Daniel E. Mazzulla Jr. (May 29, 1958 – April 22, 2020) was an American basketball player and coach.

==Career==
Mazzulla attended Johnston Senior High School in Johnston, Rhode Island, where he led the team to two Suburban Division championships in 1974 and 1975 as well as a runner-up finish in 1976. He was named to the second-team All-State selection in 1976 and was a three-time all-league selection. Mazzulla became a standout in college at Bryant, leading the team to two NCAA Division II Tournament appearances from 1976 to 1980. As a junior, he averaged 16.8 points and 8.6 rebounds per game and was named to the Sacred Heart Classic All-Tourney team. He became a team captain as a senior. Mazzulla finished with 1,390 points, which is 10th all time, and 761 rebounds, fourth all-time.

After graduating, Mazzulla played professionally for five years in Chile. He coached boys basketball, girls basketball, and boys soccer and track at Johnston High School. He was also an assistant volleyball coach at the high school. Mazzulla led the girls basketball team to Division II titles in 1998, 2000 and 2002. In 2003, Mazzulla became the Johnston Parks and Recreation Director. He would frequently hire players he coached for part-time positions in the recreation department. As a coach, Mazzulla was known for embracing a tough brand of basketball that emphasized players reaching their potential.

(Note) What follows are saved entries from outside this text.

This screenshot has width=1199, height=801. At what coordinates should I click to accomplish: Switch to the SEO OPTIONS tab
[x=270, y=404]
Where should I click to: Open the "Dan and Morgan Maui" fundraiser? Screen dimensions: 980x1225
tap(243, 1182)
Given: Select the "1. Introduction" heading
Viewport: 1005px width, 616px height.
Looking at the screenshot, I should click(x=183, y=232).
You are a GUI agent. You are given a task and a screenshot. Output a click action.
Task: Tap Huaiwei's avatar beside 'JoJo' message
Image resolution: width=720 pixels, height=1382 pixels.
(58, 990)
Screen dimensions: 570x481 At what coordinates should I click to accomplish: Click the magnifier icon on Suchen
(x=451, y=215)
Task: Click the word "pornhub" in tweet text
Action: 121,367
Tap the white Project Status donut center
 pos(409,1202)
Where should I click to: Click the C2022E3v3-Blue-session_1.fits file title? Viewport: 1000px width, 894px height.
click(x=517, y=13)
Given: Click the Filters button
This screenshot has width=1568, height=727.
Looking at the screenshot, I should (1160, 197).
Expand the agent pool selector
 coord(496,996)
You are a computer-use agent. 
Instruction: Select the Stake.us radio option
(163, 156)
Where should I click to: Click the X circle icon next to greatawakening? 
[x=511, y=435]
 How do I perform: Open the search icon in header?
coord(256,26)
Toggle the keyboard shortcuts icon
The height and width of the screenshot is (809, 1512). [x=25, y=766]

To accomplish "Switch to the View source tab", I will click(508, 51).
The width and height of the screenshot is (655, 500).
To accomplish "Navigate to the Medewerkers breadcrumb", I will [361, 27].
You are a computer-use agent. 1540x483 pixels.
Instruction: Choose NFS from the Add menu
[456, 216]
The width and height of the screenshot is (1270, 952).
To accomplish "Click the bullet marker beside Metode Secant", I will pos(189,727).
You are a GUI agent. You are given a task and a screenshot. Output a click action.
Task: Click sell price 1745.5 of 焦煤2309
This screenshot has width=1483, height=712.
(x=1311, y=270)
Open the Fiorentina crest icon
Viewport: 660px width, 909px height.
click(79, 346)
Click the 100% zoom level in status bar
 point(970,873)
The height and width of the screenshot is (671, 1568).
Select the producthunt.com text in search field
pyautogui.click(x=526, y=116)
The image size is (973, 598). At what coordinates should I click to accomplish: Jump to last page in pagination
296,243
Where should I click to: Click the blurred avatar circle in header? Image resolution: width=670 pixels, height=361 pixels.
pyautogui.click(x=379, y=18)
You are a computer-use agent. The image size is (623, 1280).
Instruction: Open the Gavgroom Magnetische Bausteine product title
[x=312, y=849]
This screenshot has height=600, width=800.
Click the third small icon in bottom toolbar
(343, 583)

In 2007, Mazzulla was inducted into the Bryant Hall of Fame. He retired as head coach of the Johnston girls' basketball team in 2011, citing his heavy workload and travel schedule. Mazzulla was diagnosed with a brain tumor in 2019 but continued coaching his grandson's recreation basketball team. His family established the "Team Danny" foundation to raise funds for cancer research. Mazzulla retired as recreation director on January 1, 2020.

== Personal life ==
Mazzulla had three children: Joe, current head coach for the Boston Celtics; Justin, who played at Vermont before becoming a graduate assistant at Rhode Island; and Gianna, who played under her father at Johnston. Justin is now an assistant video coordinator for the Utah Jazz.

Mazzulla died of cancer on April 22, 2020; he was 61 years old.